Sunday, 13 December 2020

Civilization: Beyond Earth


This computer game from 2014 was the successor to both Civilization V (released 2010) as well as the spiritual successor to the greatest computer strategy game of all time, Sid Meier's Alpha Centauri (released 1999, and usually known simply as Alpha Centauri). Civilization: Beyond Earth (or just Beyond Earth for short) suffers when compared to either of these older games, as it seems the makers could not improve on what had come before in some very important respects.

With 15 years elapsed since Alpha Centauri came out, it is no surprise that the mechanics of Beyond Earth are an improvement over it. Although some might argue that certain mechanics were backwards steps, I for one am glad to leave the days of increasingly tedious sprawling empire management and stacked armies of doom in the past - and if you do prefer that, the older games are still there for you.

However, there are three key areas in which Beyond Earth compares unfavourably with its immediate predecessor, Civ V, and these are much less understandable mistaiks considering how similar the engines behind the two games are.

The first and most significant issue with the game mechanics that makes Beyond Earth less fun for me to play is how the game has no option for reducing the abundance of native aliens. The aliens fill an important part in the setting of Beyond Earth, but mechanically they fill much the same role as barbarians do in Earth-set Civilization games, and Civ V had a nice, easy option for a player to turn the barbarians off (or turn them up, if so desired).
I'm not even sure turning the aliens off completely would be necessary, but the game could definitely have done with a way of turning their rate of spawning down, because I found so many games were made much less enjoyable by my early exploration of the planet being blocked by aliens and their nests, in addition to the mountains and canyons (twice as many terrain types as in Civ V) which already block movement.

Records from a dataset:

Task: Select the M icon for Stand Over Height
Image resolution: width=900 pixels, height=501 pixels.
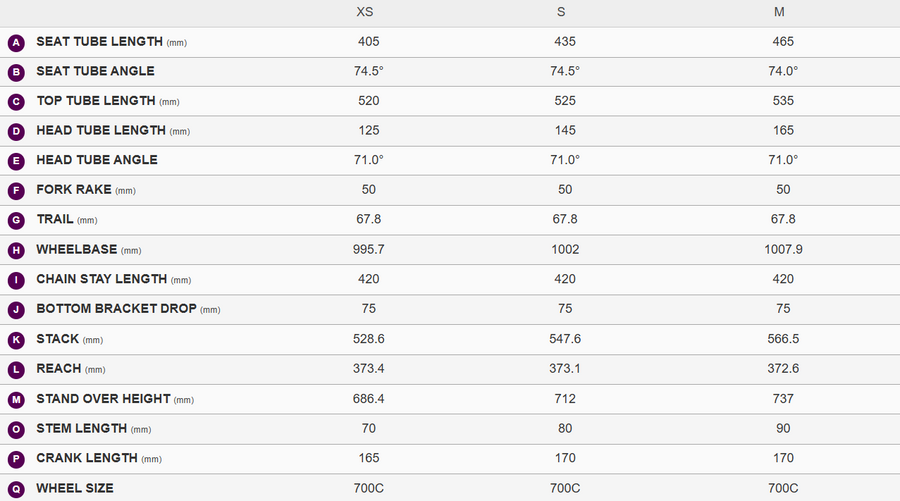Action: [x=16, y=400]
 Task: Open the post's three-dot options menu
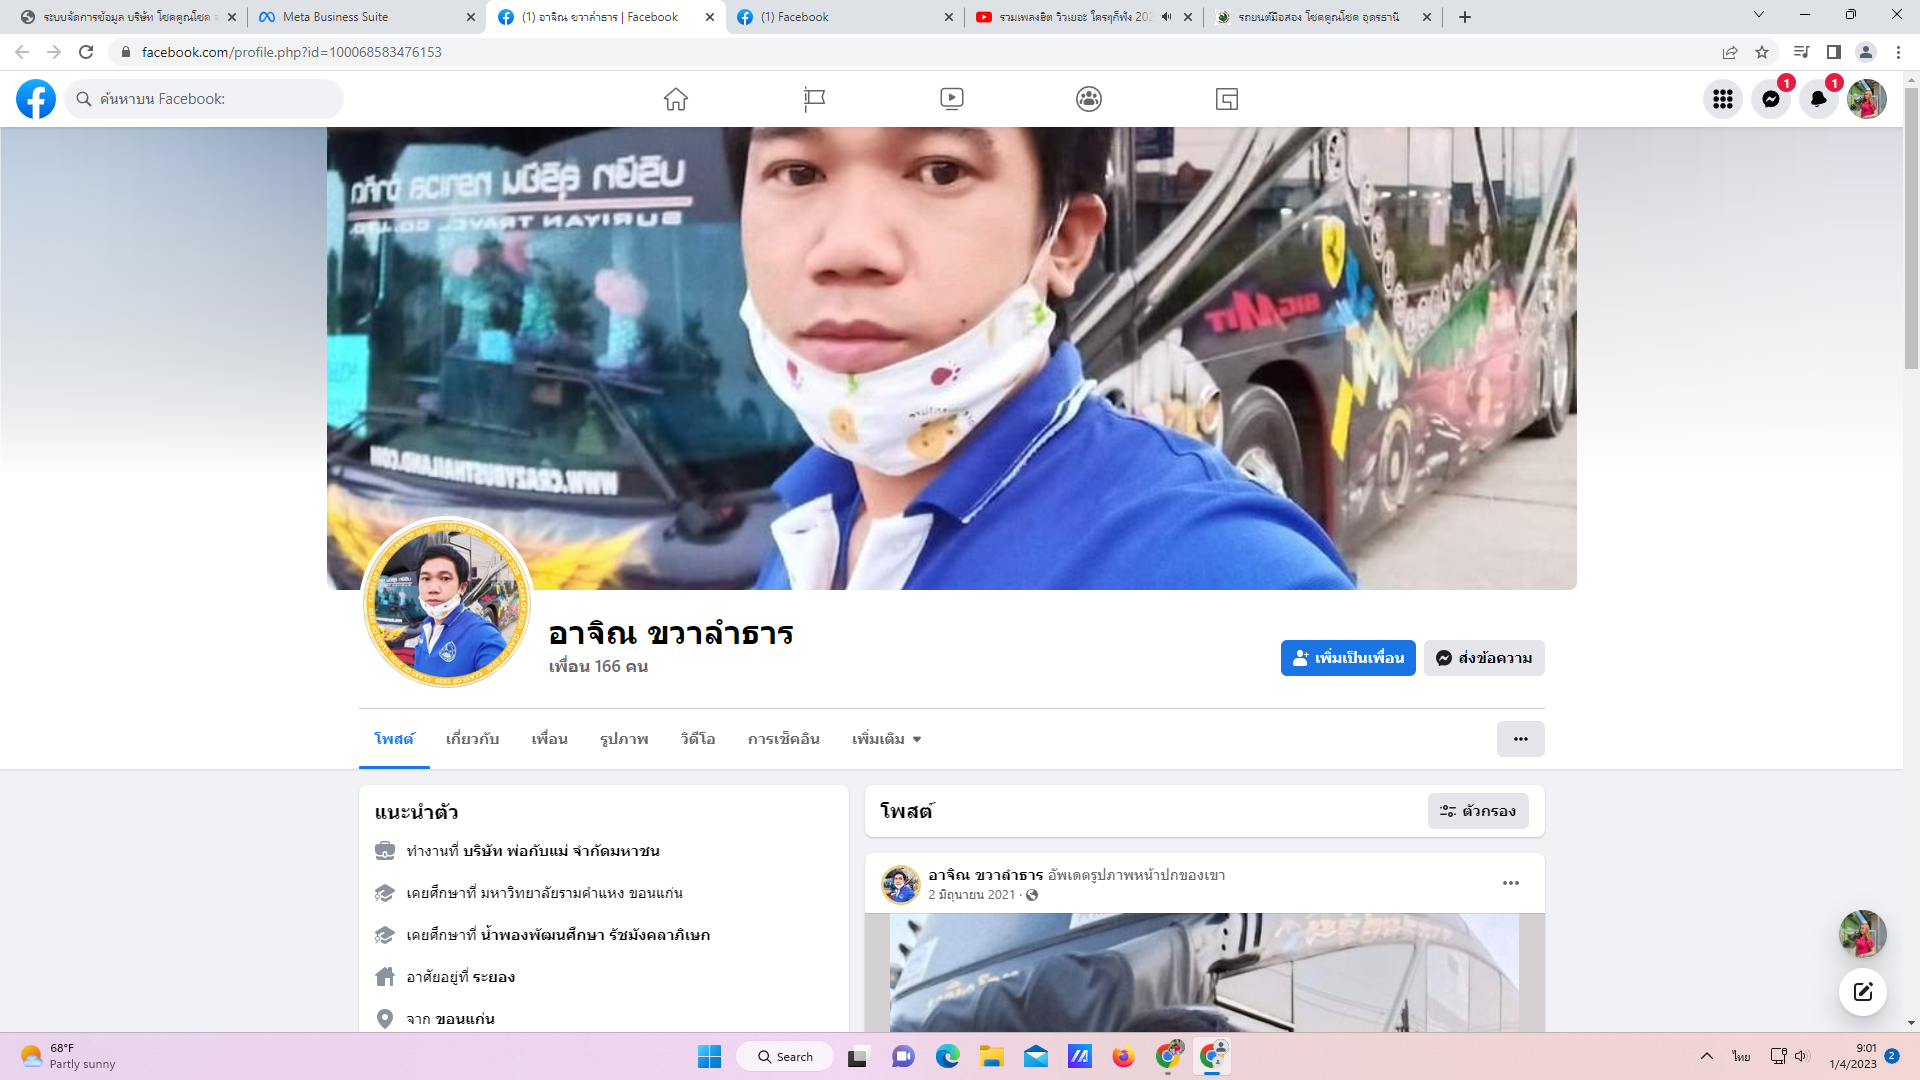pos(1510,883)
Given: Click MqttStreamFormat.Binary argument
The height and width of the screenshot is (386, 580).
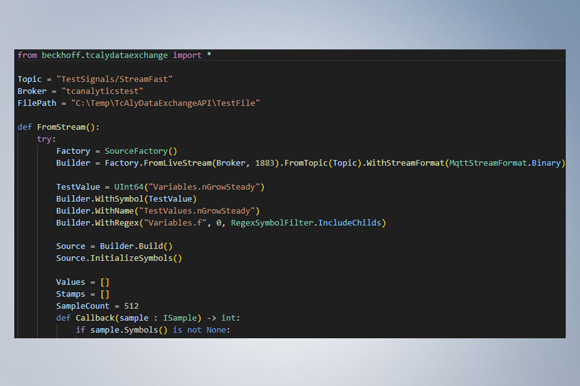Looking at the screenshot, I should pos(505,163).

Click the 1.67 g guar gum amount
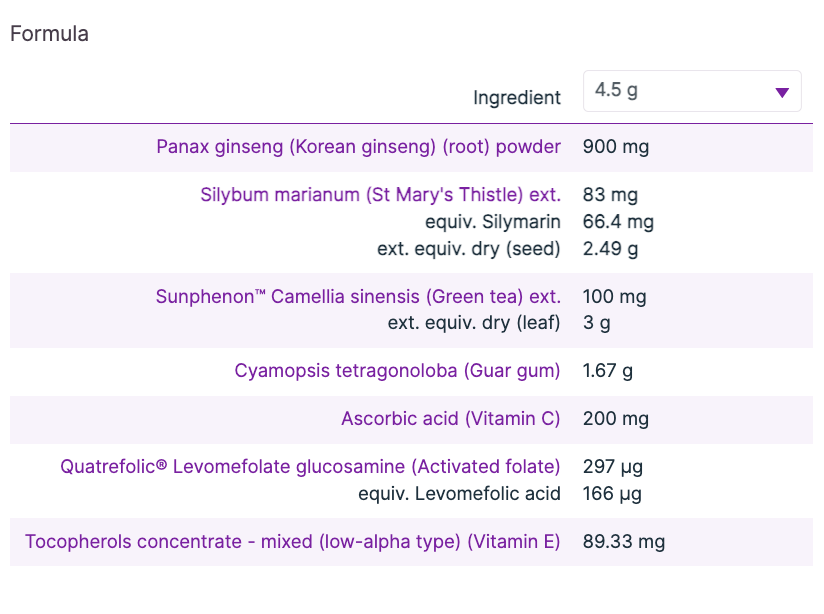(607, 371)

---

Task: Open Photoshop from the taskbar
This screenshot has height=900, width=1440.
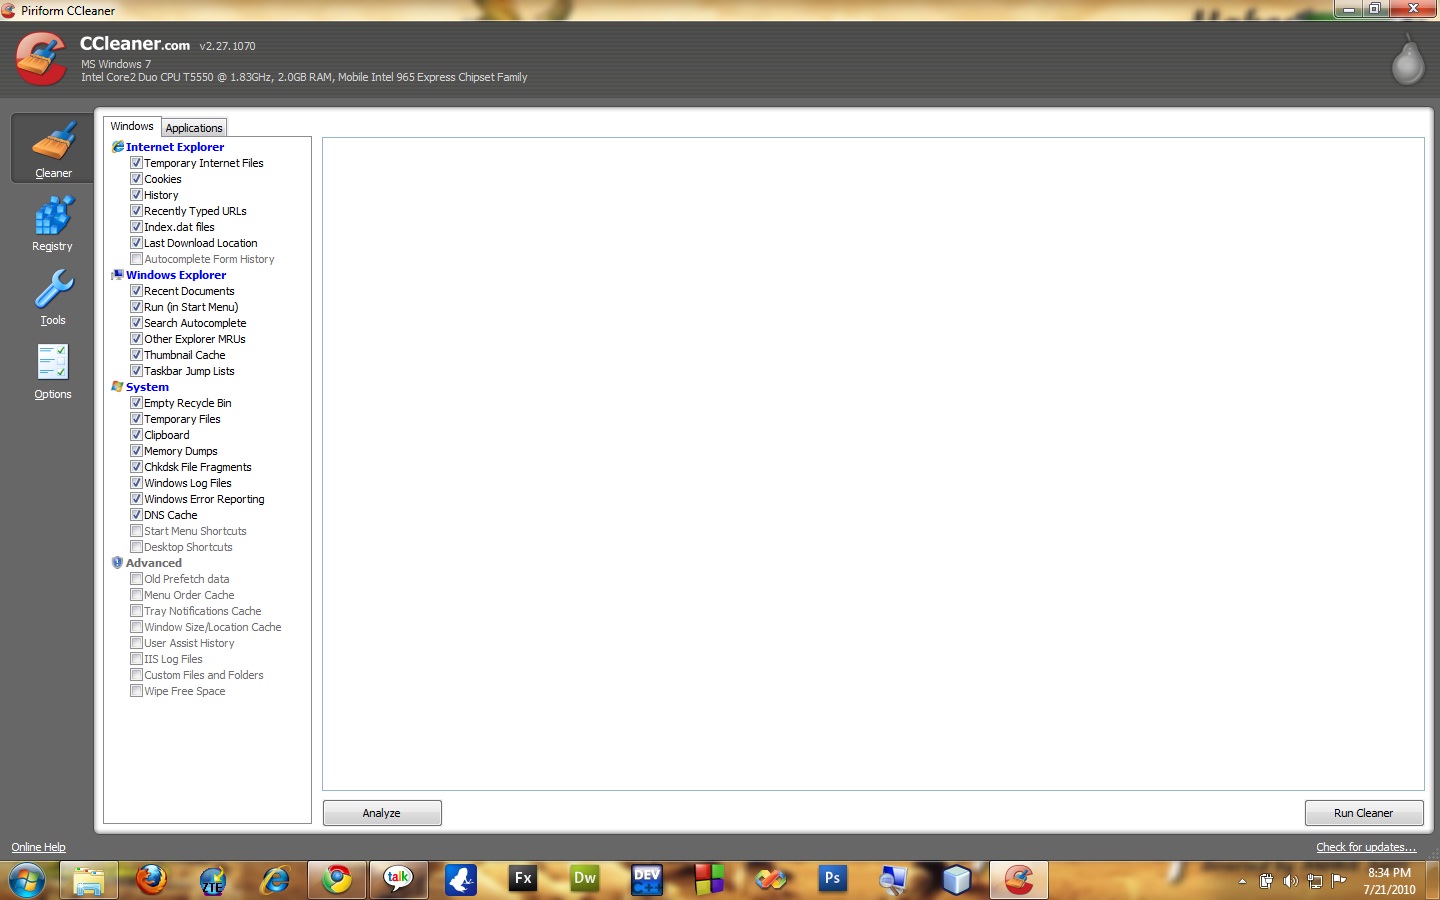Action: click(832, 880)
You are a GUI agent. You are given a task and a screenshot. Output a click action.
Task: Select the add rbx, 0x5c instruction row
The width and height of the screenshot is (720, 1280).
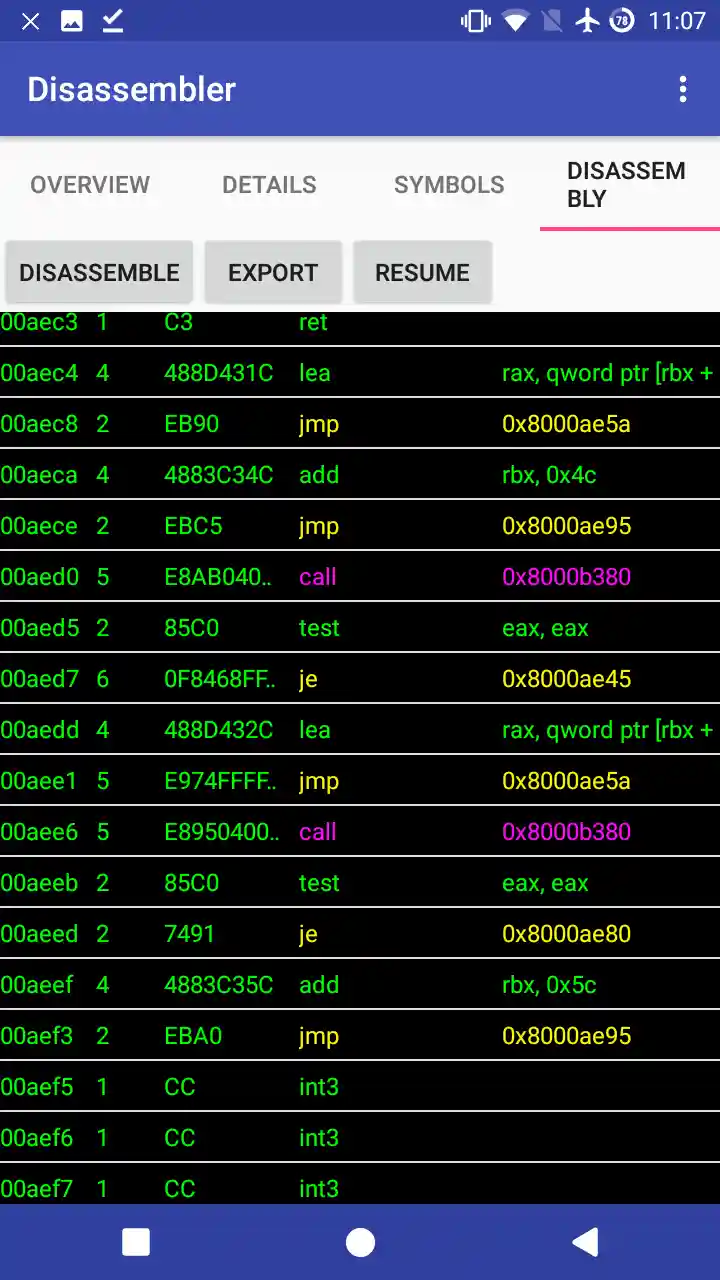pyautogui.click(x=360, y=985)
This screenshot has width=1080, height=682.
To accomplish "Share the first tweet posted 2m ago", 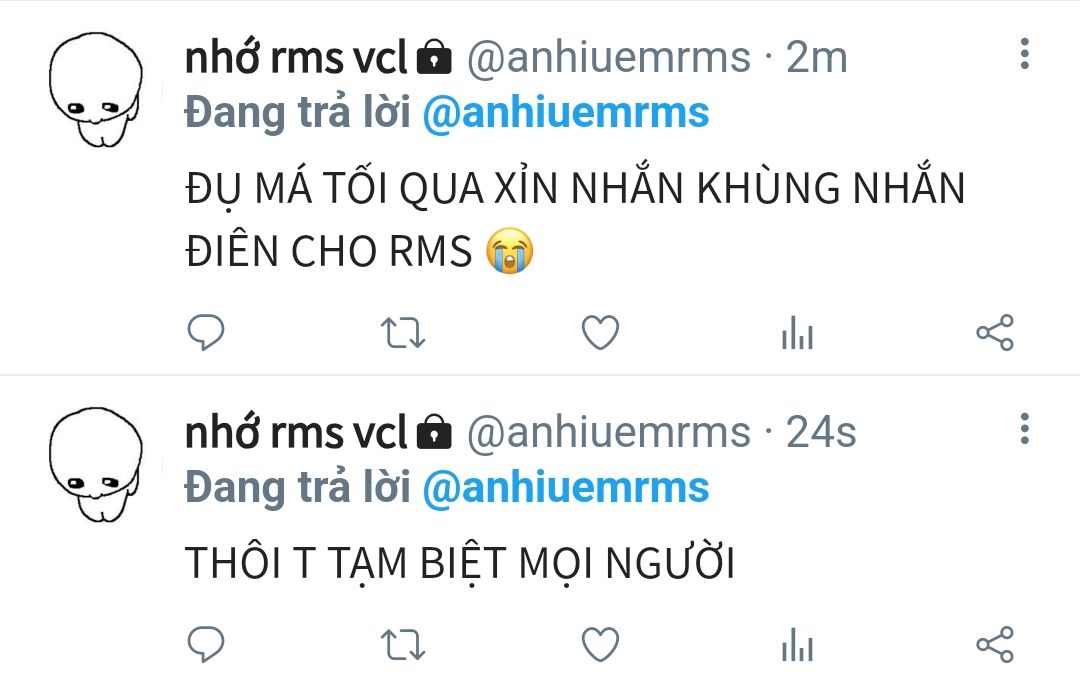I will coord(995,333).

Direction: Can you carry the review of Civilization: Beyond Earth forward from its last sentence?

Exercise response:
Secondly, the actual moment of winning a game feels much less satisfying than in Civ V. In Beyond Earth, you see a victory screen, and then have the choice of exiting or to keep on (pointlessly) playing. But with Civ V, as well as these options you can also see your score and how well you rank compared with the other civilisations in the game or with famous leaders from history, and also watch a replay. These may not seem like much, but I think they add a lot to the gaming experience. Your final score is then entered into the 'Hall of Fame' where you can see how your score ranks against those from other playthroughs. Beyond Earth is also supposed to have one of these, but (at least in my copy) it has always been borked with no scores recorded. 

The third problem is with the Wonders/Secret Projects. Or rather it is really two problems in one, since either of these individually would not be nearly so detrimental to the game as they are with both problems together. In Civ V the Wonders are (with a few exceptions) well balanced, powerful enough to be worth the significant investment of resources it takes to build them without being game-breakingly good in the way some Wonders from earlier Civilization games were. In Beyond Earth not only are most of the Wonders underpowered compared to their build cost, but also they require you to research optional "branch" technologies in order to build them at all - the combined opportunity cost in both science and production is too high for many of the Wonders to ever be worthwhile attempting.

In spite of all I have just said, these mechanical issues are not enough to prevent the game from being fun to play on the whole - my first objection about the aliens is the only one that can really ruin a game, and that only occasionally (albeit randomly). Where the game really lets itself down is in the setting or 'flavour' elements. A failure in flavour may not affect the game mechanics, but it certainly affects the game-play experience.

There are three key areas where Beyond Earth failed to live up to comparison with the flavour of Alpha Centauri - the benchmark against which its setting was always going to be measured, much more so than against Civ V, since they are the two sci-fi incarnations of Civilization, and by 2014 Alpha Centauri had already achieved the status of a classic, All-Time-Great computer game.


Of crucial importance to the setting are the main characters and factions in the game. Alpha Centauri from the very first got this absolutely right, with all seven of its original factions (and their leaders) being iconic, and the seven from its expansion only marginally less so. Beyond Earth made the mistaik of not wanting to give its factions strong identities, so that the player could shape their own character during play by their choice of in-game Affinities. But the result of this was that the main characters were all left bland, with little (though not nothing, to be fair) to distinguish between them.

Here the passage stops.